Tim Maly talking about the design, theory and business of video games.

Quiet Babylon

Sometimes Lifegain is Pretty OK

December 23rd, 2007 by Tim!

In which I follow up my indictment of lifegain as a power-up with a rousing celebration of the healing power of healing.

Lego Doctor

Last week I started talking about the problems that designers are faced with when they create healing powers.

I showed that the main problem is that damage abilities are a path to victory where life gain abilities are sad little conditional things that risk only becoming powerful enough by making games interminably long and boring.

That isn’t the whole story.

In Defense of Healing

Last week I said “Healing does not win games, it merely buys time and delays a loss.” On its own, this is really not good enough for all the reasons I mentioned last week. On the other hand, in the context of a well developed game, buying time can be critical to a whole host of successful strategies.

Investing in a Shiny Future

Good gameplay is often about putting the player in the position of choosing between conflicting goals. Long term vs. short term advantage is a very effective dilemma (and one of the reasons why I went on about Marathon 2’s ammo clips). On the short term end of things, designers will provide players with cheap and fast abilities, units or effects that can be used in the early part of the game. To tempt the long term players, designers provide things like very powerful units that take a longer time to come off the production line, status effects that grow in intensity over time, and abilities that are game changing but that require the player to build up resources before unleashing them. In situations like this, the goal for the short term player is to prevent the game from lasting long enough for the long term strategies to bear fruit.

This is the mentality of a sprinter against a marathon runner.

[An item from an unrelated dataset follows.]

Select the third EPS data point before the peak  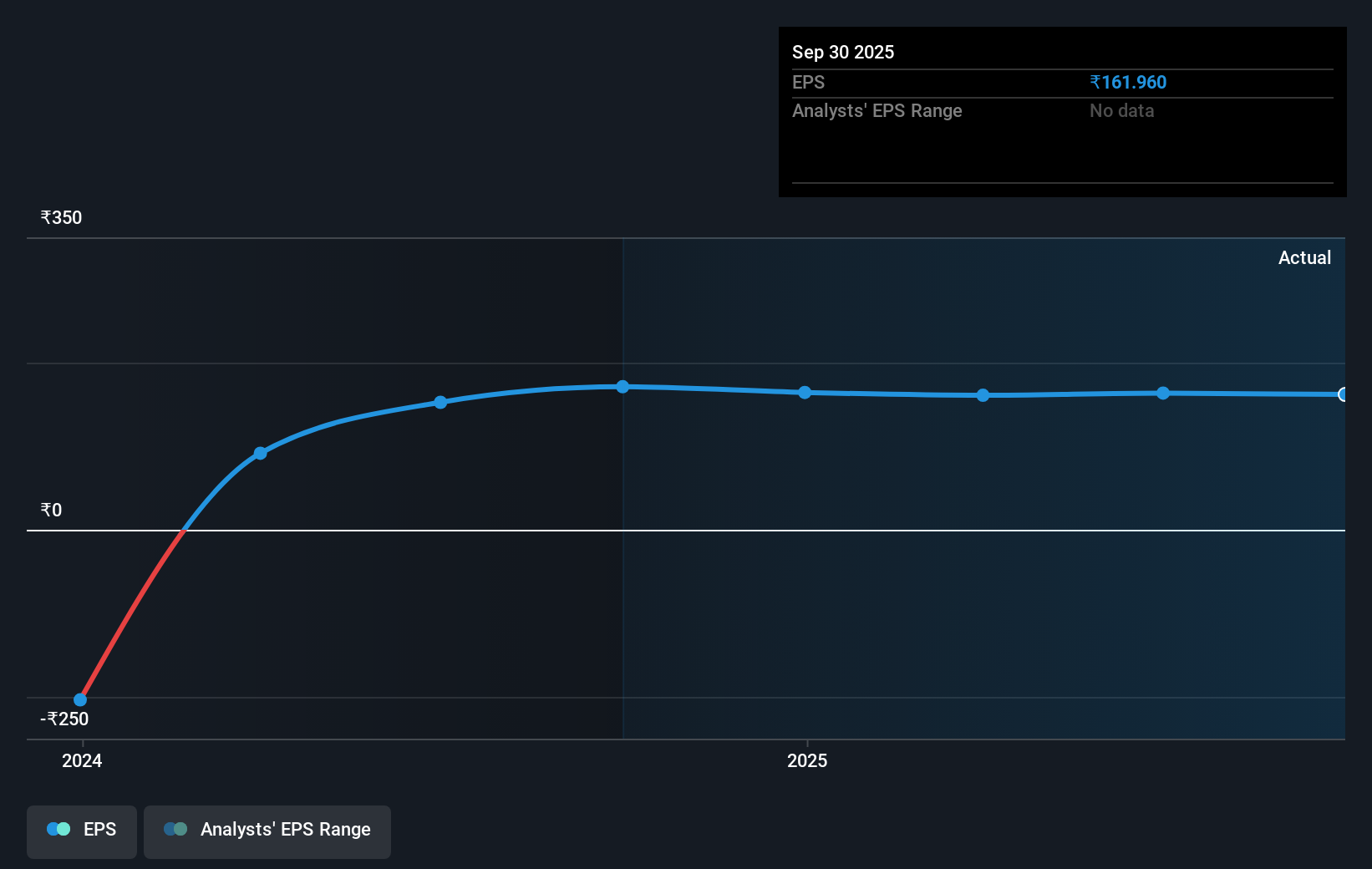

The sprinter will win the 100m dash every time, however the marathon runner has reserves of endurance that will allow them to continue long after the sprinter’s legs have given out. Lifegain can be a way of moving the finish line. By buying time, a player’s long term investments can be given time to pay off, and the short term player will hopefully run out of gas.

The caveat here is that you need to be sure that you are a marathon runner facing a sprinter. In order for buying time to be a successful strategy, you need to have a clear advantage against the other player in the late game. The risk here is that if the other guy is also a marathon runner, then moving the finish line really doesn’t help you all that much and while you were wasting energy moving the finish line, the other guy was setting up for a smashing victory at the end.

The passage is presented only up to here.